2025:491 - National Centre for Research and Remembrance, Seán MacDermott Street Lower, Dublin 1, Dublin

NMI Burial Excavation Records

County: Dublin

Site name: National Centre for Research and Remembrance, Seán MacDermott Street Lower, Dublin 1

Sites and Monuments Record No.: N/A

Licence number: 25E0457

Author: Dermot G. Moore

Author/Organisation Address: Rubicon Archaeology Limited, The Glen Distillery Business Park, Old Whitechurch Road, Kilnap, Cork T23 HY01

Site type: 19th-century culvert and stone wall

Period/Dating: Modern (AD 1750-AD 2000)

ITM: E 716403m, N 735136m

Latitude, Longitude (decimal degrees): 53.353612, -6.251484

No features of archaeological significance were noted with the exception of Foundation Inspect Pit 04 (FIP04). The foundation testing pits were excavated using a 3-tonne tracked machine and on two occasions by hand where the machine was unable access the specific location.

Below 0.1–0.15m of concrete was a coarse gravel hardcore deposit with a depth of 0.21m. Underlying this was a 1.15m deep deposit of dark brown mixed gravelly clay with red brick pieces and mortar fragments. Below this was a 1m deep deposit of a firm brown-orange slightly gravelly clay with some red brick fragments. These deposits abutted a stone-built wall, which had the wall of the dormitory built upon it. This lower and earlier wall is likely associated with earlier structures on the site. It also corresponds with the stone-built wall uncovered in Trench 1 of the previous archaeological test trenching. The base of this wall was determined at 2m below present ground level. Excavation ceased at 2.5m depth. The only archaeological features present was a 19th-century stone wall running north-west/south-east.

Trial pits were excavated by an 8-ton tracked excavator. In Trail Pit 03 (TP03), below 0.15m of concrete laid on steel rebar mesh was 0.15m of grey coarse gravel hardcore.
Directly underlying the hardcore gravel, the top of a north-south running brick culvert
was uncovered. Abutting this culvert on both sides was a made ground deposit, 0.8m deep, of dark brown clayey sandy gravel with red brick and mortar fragments and sherds of mid-late Victorian pottery. This overlaid another made ground deposit which contained less red brick and had a depth of 1m. This deposit overlaid the natural grey medium to coarse gravels. Excavation ceased at 2.9m depth. The only archaeological feature present was a Victorian era brick-built culvert.

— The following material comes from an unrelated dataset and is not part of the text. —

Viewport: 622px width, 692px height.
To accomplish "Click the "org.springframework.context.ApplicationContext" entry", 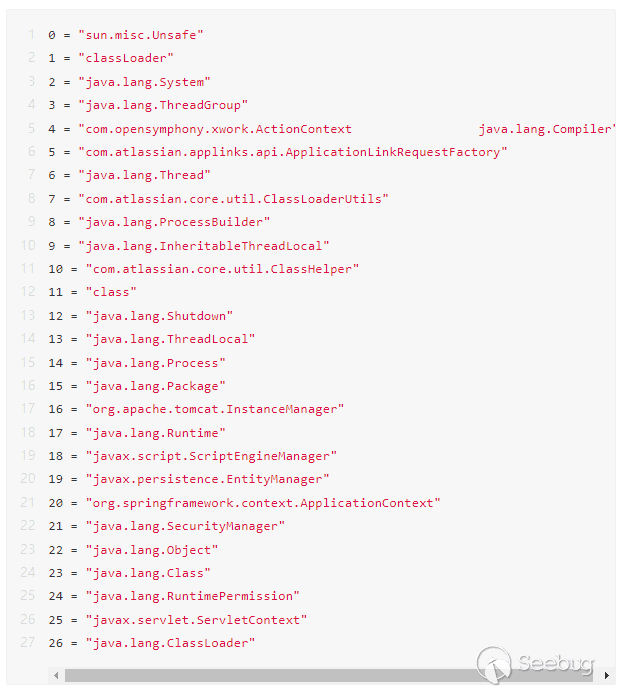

The results have determined that much of the area of the proposed development has been heavily disturbed by 18th- and 19th-century development and their subsequent demolition. The site was also subject to modern demolition. Much of the demolition detritus was used to infill basements (of which the remains of a number were encountered during the site works) and the raising of ground for additional building.
However, of note is a substantial wall which currently forms the foundation of the western wall of the upstanding dormitory of the Laundry. This wall was encountered in Trench 1, during the previous archaeological test trenching phase by IAC Archaeology in 2017 (Bayley and Bailey 2017). This is interpreted as being the same wall.

Another structure of note was a deep stone- and brick-built well at the southern end of the present Laundry Chapel. This well was uncovered during the locating of services prior to the excavation of FIP 05, FIP 07 and TP 01. This would be the second well structure noted on the site of the proposed development. The first (and infilled) was encountered during the test trenching programme in 2017 (Bayley and Bailey 2017).

References:

Bayley, D and Bailey, F   2017  Archaeological Assessment at Sean MacDermott Street, Dublin 17E0237 for Dublin City Council (IAC Archaeology unpublished report).